Google Colaboratory uses Google's servers (Linux machines) to run the code, which is very convenient to bypass installation issues. To run Google Colab, you only need a Google Account. If you do not have and do not wish to open a Google Account, we can skip this step.All
Once you have:
- Successfully installed the Ersilia Model Hub in your computer
- Successfully run predictions for at least, 3 models using the command line AND debugged any issues you might have.
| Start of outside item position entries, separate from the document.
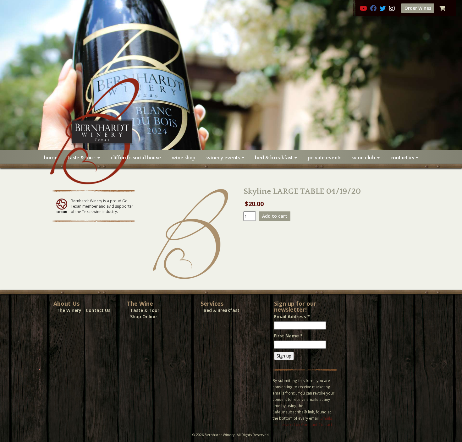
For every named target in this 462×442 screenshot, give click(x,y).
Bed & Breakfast (221, 310)
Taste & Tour (144, 310)
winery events (223, 158)
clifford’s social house (136, 158)
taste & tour (82, 158)
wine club (364, 158)
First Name (288, 336)
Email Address (292, 316)
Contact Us (98, 310)
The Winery (69, 310)
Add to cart (274, 216)
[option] (231, 75)
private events (324, 158)
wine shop (183, 158)
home (51, 158)
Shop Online (143, 316)
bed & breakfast (274, 158)
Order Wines (417, 8)
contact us (402, 158)
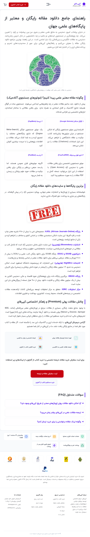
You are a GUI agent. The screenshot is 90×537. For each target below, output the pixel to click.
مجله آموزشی (61, 507)
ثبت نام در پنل (38, 499)
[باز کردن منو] (50, 5)
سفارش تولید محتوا (59, 503)
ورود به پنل (39, 503)
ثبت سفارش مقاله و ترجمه (47, 373)
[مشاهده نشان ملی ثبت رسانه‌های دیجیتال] (24, 459)
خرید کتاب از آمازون (59, 499)
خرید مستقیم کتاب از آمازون (45, 382)
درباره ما (62, 511)
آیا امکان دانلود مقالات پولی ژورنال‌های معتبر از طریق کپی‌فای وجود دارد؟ (50, 403)
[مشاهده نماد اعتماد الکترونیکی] (38, 459)
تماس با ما (61, 514)
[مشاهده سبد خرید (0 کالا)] (5, 4)
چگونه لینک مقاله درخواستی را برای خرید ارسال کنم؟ (59, 421)
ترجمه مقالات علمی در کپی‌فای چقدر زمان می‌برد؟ (60, 412)
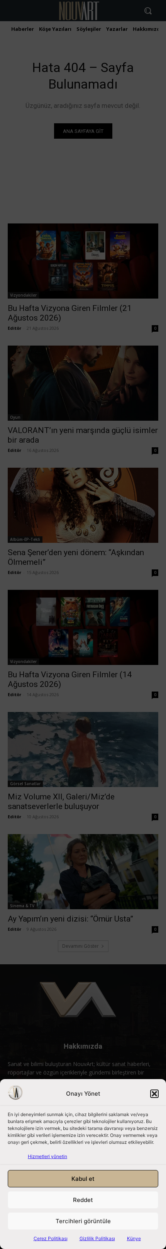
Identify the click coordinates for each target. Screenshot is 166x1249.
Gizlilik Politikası (97, 1238)
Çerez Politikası (51, 1238)
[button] (154, 1094)
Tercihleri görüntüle (83, 1221)
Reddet (83, 1200)
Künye (134, 1238)
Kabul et (83, 1178)
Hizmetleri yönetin (47, 1156)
- Successfully run the same five models in Google Colaboratory using the Ersilia PyPi package
We are ready to continue onto the next stage of the contribution period 🎉
For this period, we will use Ersilia's automated ML modelling packages:
We will leverage the datasets from the excellent initiative Therapeutics Data Commons (TDC). You can read more about it in its associated publication. TDC has prepared biomedical-related datasets for ML modelling, and provides benchmarks of performance. We will use those to test our automated ML libraries and add the resulting models in the Ersilia Model Hub.
For this part, please do not launch directly onto modelling, wait for the mentor's revision of your previous work:
- 1.Once you have completed all the above steps, mention the mentors on the Slack channel #stage1-contributions and explain all the steps done on the first phase. Add your GitHub handle in the issue!
- 2.The mentors will open a GitHub issue with the specific modelling exercise and assign it to you.
- 4.Answer these questions (and more that you might have) about your data and models:
- 1.What are we trying to predict? (do some reading!)
- 2.Is this a classification or a regression problem?
- 3.How many datapoints do we have in total and in each set (train / validation / test)?
- 4.How many actives and inactives do we have?
- 5.Can you show in a plot the distribution of actives/inactives, or the values for the regression?
- 6.What is the performance of your model? What metrics are you using and why?
- 7.How do you interpret the ROC Curve you got?
- 8.How could we improve the model?
- 5.Finally, comment on at least TWO of your peers models, discussing their results and suggesting ideas or improvements if needed.